The next day Ahmedabad was engulfed in communal violence and rumours abounded. We were going to be killed. Food in shops is going to disappear.

Crowds are targeting us. The couple of Muslim families in the housing complex are harbouring violent criminals. I saw all of it unfolding in real time, puzzled at why nobody waited to verify the information. I saw the community creating barricades. I saw the Muslim families pack their valuables and leave. I saw the police patrols marshal our streets. I saw longstanding family friends fall out over unverified news. I remember being horrified hearing about rivers of blood and mountains of skulls, as the fires spread across the country. We didn’t need WhatsApp and Facebook to spread fake news. Even in those days of comparative disconnectedness, we had enough channels through which misinformation filtered into our everyday lives. This fake news found home with us not because we were gullible, mal-informed, or did not have the capacity to verify the information. It stayed with us and changed our lives because we wanted to believe that information. It told us what we had already been conditioned to believe. Fake news found our address because we were taught how to hate, and it fuelled a collective hatred.

In the face of the forthcoming elections, social-media giants are gearing up to contain the onslaught of fake news that is going to amplify polarised political agendas.

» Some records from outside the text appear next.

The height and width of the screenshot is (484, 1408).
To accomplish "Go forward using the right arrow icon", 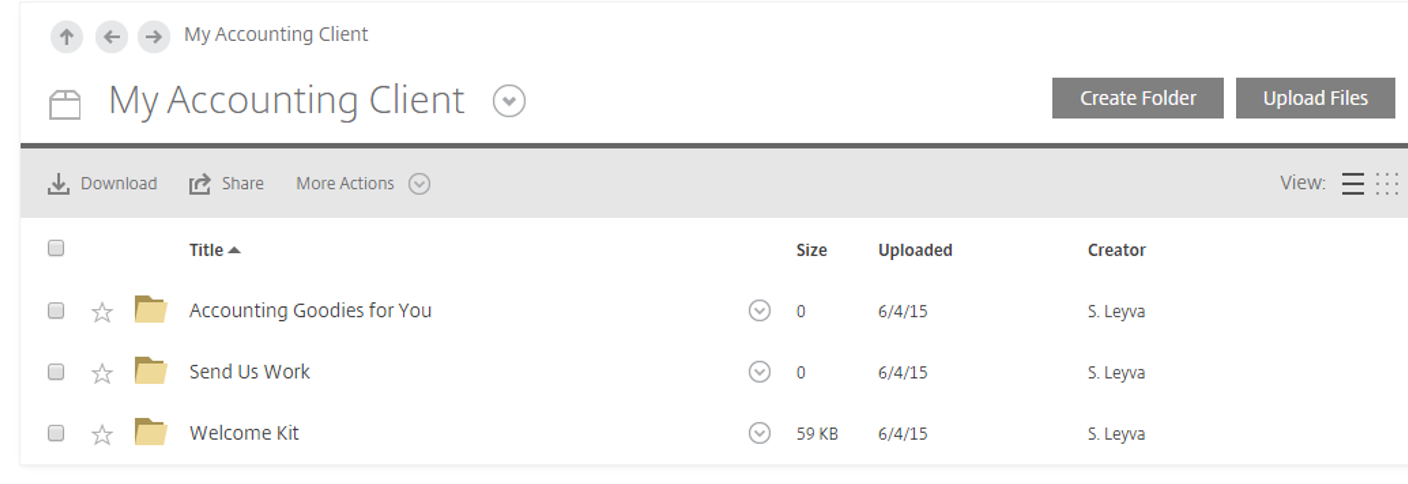I will click(153, 37).
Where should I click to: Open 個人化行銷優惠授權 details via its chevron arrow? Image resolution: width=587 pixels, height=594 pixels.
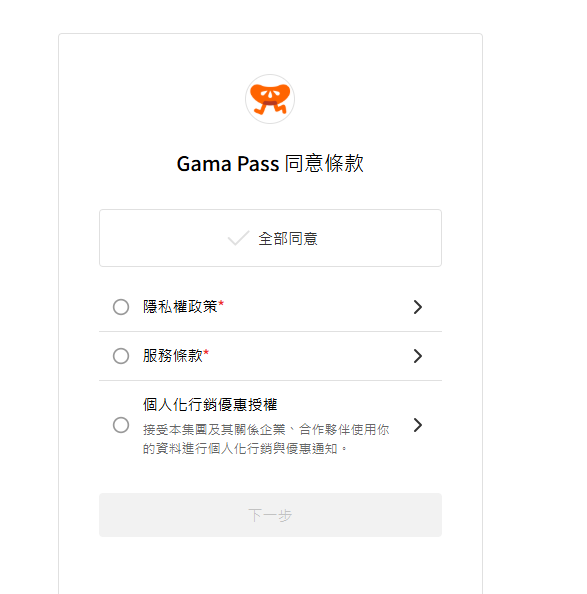tap(418, 425)
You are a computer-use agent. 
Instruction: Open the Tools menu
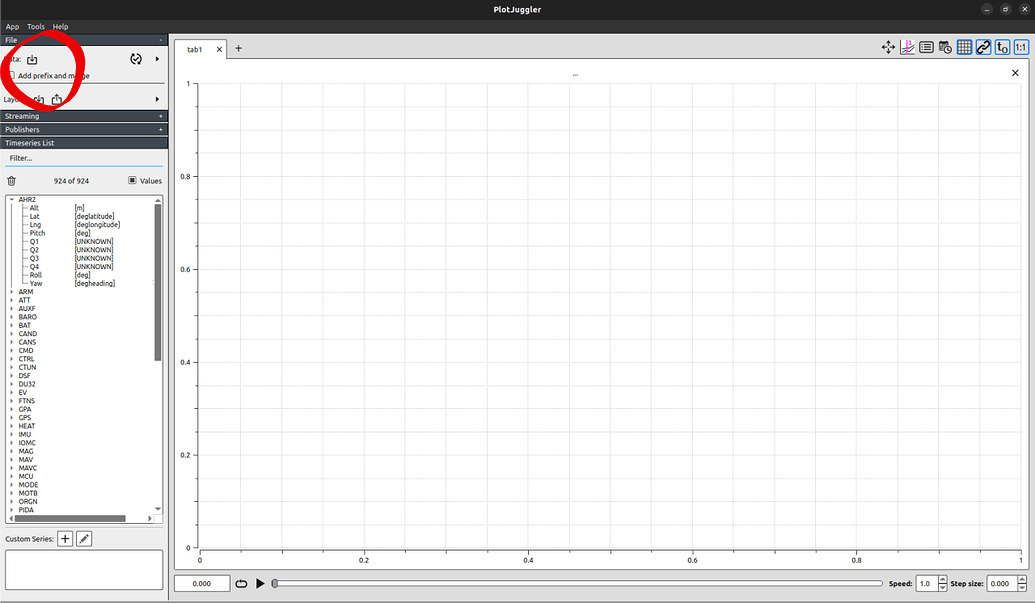pos(36,26)
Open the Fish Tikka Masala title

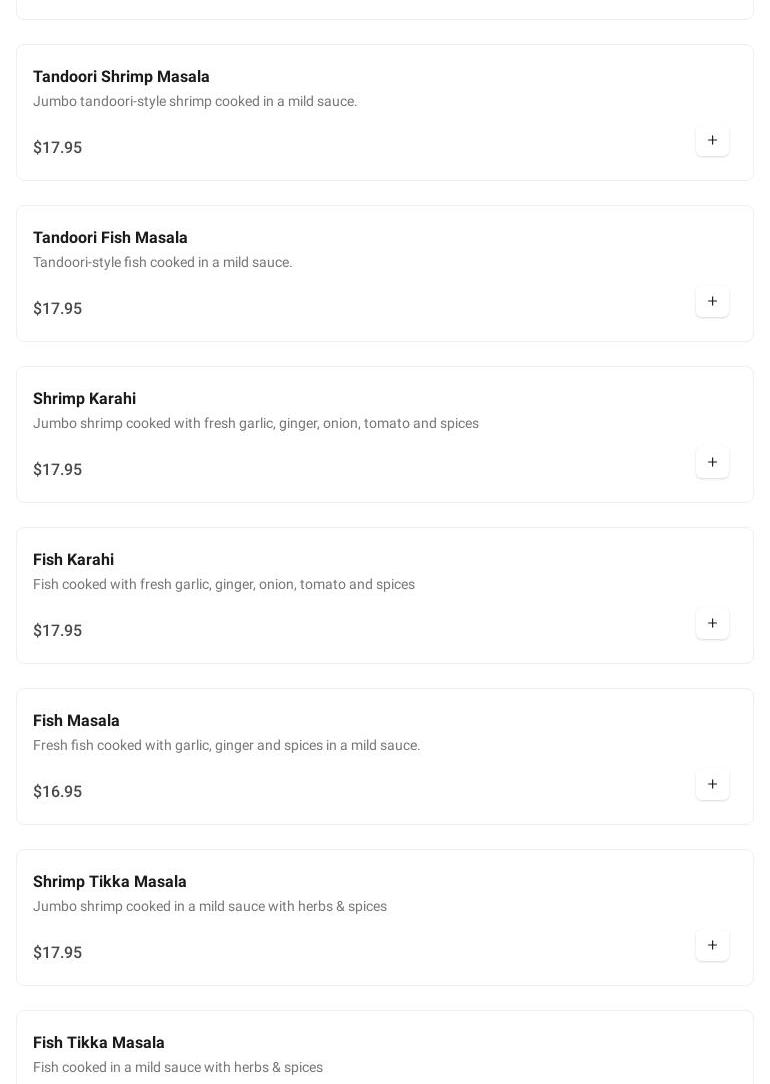(99, 1043)
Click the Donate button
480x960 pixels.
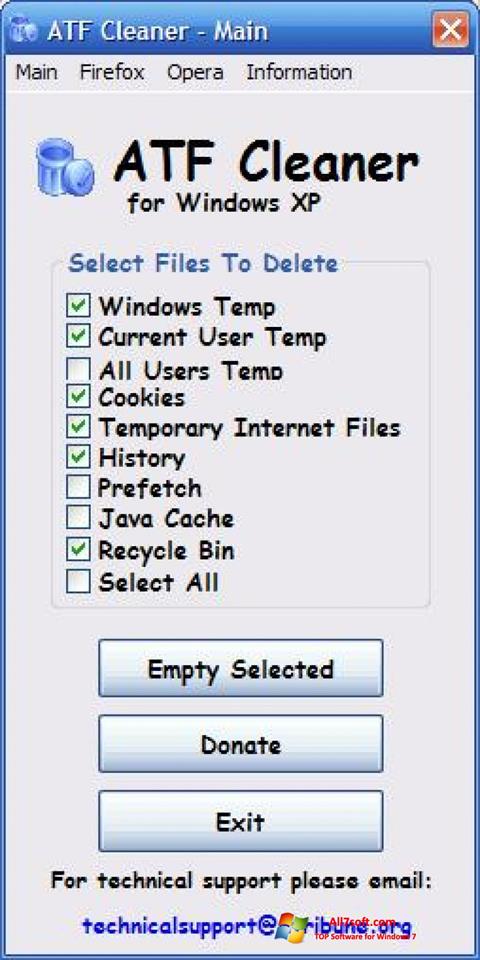click(x=241, y=744)
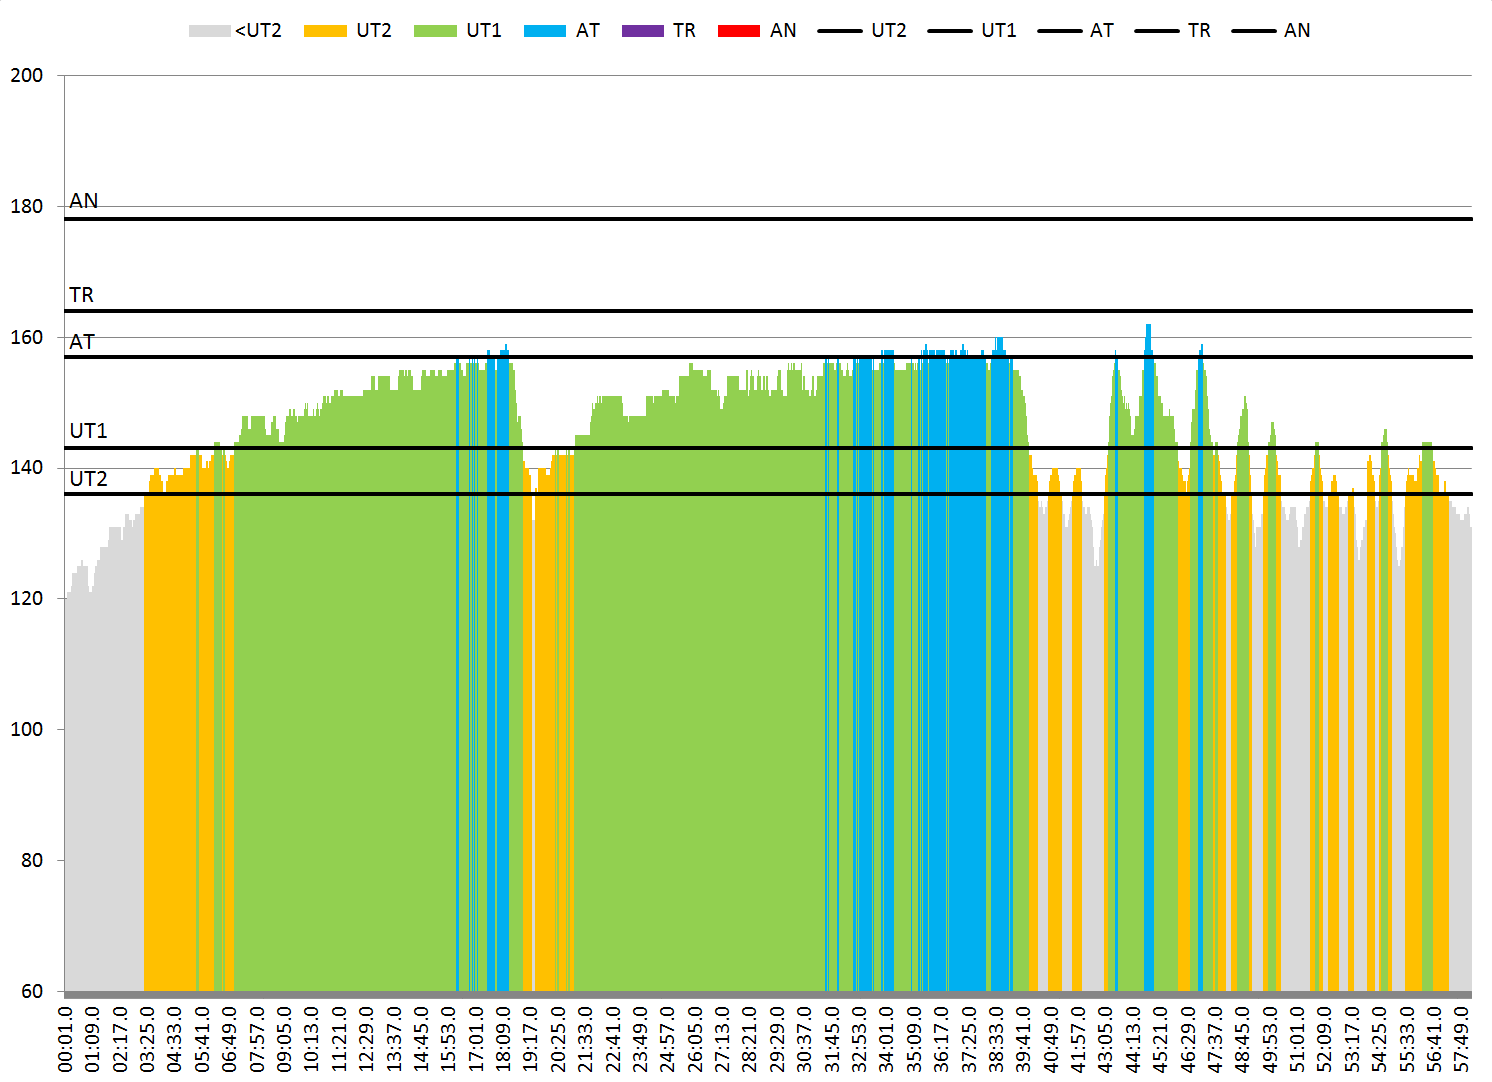Click the 200 value on the vertical axis
Screen dimensions: 1492x1082
[27, 76]
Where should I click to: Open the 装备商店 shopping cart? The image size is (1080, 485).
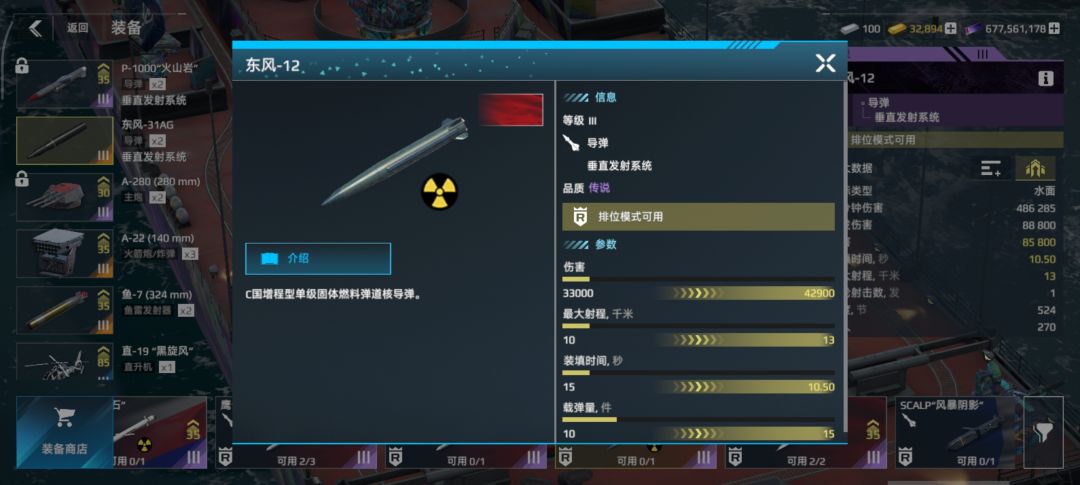(65, 432)
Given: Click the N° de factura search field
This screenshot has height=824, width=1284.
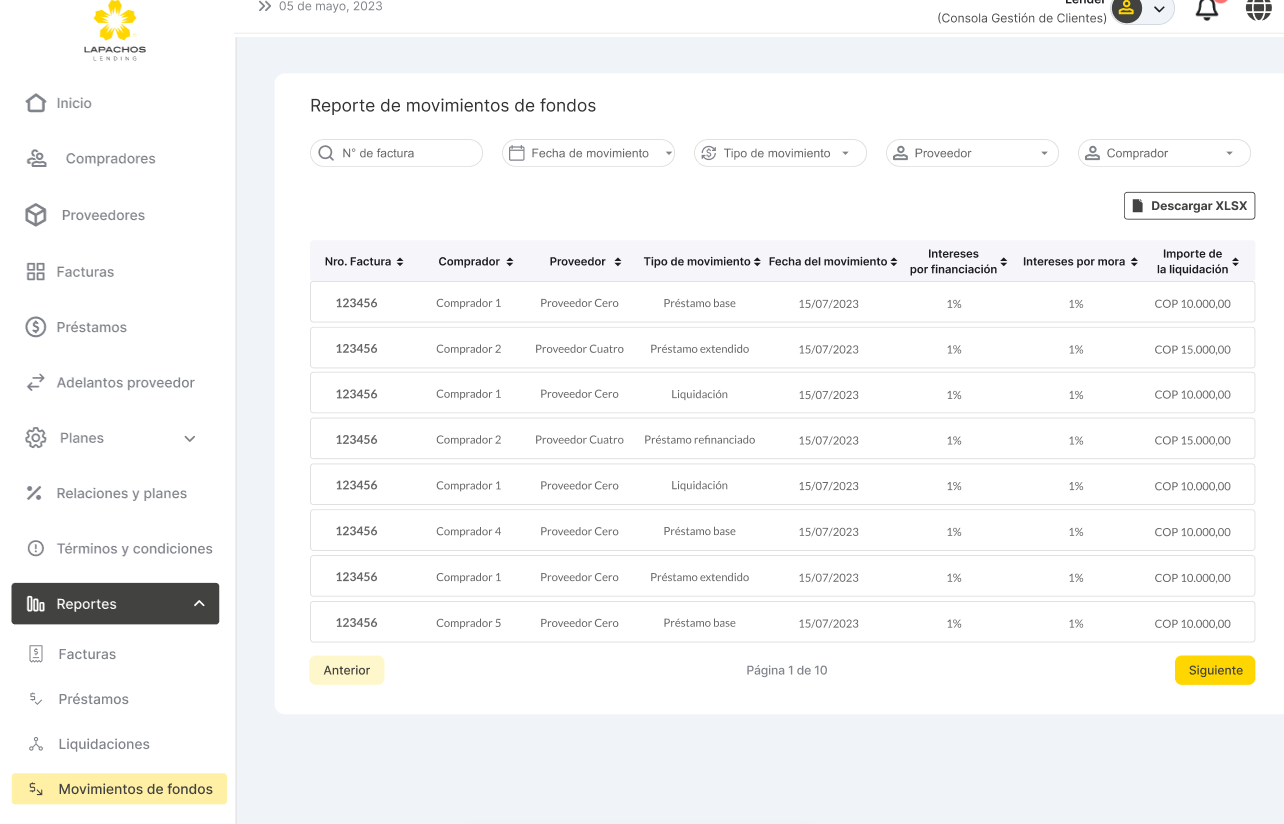Looking at the screenshot, I should pyautogui.click(x=396, y=153).
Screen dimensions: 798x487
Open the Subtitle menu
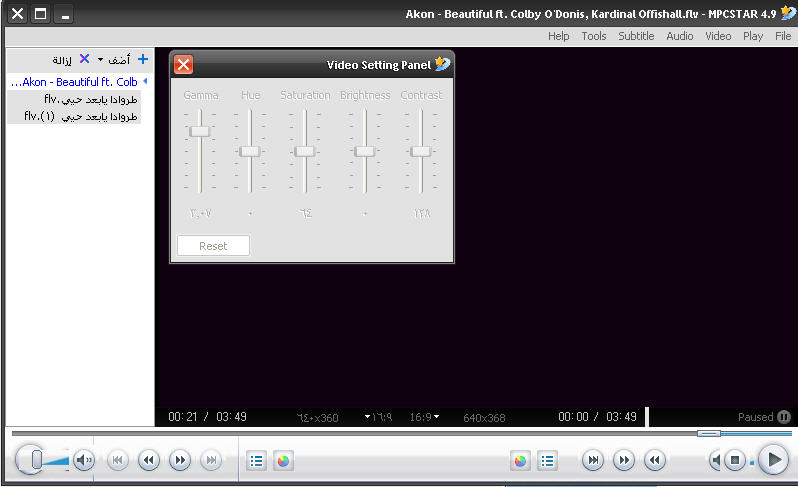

There are many technological controls being devised. India was already one of the first countries where WhatsApp restricted the number of groups/people we can share information with in one go. Forwarded messages are tagged with that label. Unverified links come with a warning. Even as political-marketing teams find ways of using the churning social-media newsfeeds with slanted and biased material, these digital-content companies are working hard to identify political advertisements and hate speech. While these measures are commendable, it is worth remembering that these attempts at controlling shared news habits of 40 per cent Indians have not stopped fake-news cycles leading to WhatsApp killings and inciting people towards violence.

It is necessary to hold these social-media channels accountable as not just information-delivery vehicles but as content-creation and -curation platforms. At the same time, relying on them to come up with solutions — even though these solutions are contradictory to their profits and proliferation — is clutching at straws in the face of floods. The technological infrastructure, short of a complete blackout, and a regime of extreme censorship are never going to be able to curb the tide of fake news. Hateful information and manipulated news streams are going to find their way to us. Whether they stay and shape our lives is going to depend on how ready we are to hate. Because no amount of correction and control is going to stop fake news from becoming welcome guests that feed off our naturalised forms of hatred and violence.